(Collected data entries)
########################################

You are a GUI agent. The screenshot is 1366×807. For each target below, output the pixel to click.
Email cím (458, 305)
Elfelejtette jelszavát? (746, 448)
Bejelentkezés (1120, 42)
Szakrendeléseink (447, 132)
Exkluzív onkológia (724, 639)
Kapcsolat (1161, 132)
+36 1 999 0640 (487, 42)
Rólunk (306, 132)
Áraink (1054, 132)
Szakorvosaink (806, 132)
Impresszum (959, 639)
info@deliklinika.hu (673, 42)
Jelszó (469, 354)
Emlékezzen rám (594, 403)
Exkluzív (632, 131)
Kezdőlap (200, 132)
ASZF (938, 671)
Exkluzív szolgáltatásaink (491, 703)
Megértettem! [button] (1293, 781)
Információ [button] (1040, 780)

########################################

◆ Try it:
Return the lines from the line containing "info@deliklinika.hu (673, 42)" to the end of the entries above, exactly as they appear and with no other output.

◆ Task result:
info@deliklinika.hu (673, 42)
Jelszó (469, 354)
Emlékezzen rám (594, 403)
Exkluzív (632, 131)
Kezdőlap (200, 132)
ASZF (938, 671)
Exkluzív szolgáltatásaink (491, 703)
Megértettem! [button] (1293, 781)
Információ [button] (1040, 780)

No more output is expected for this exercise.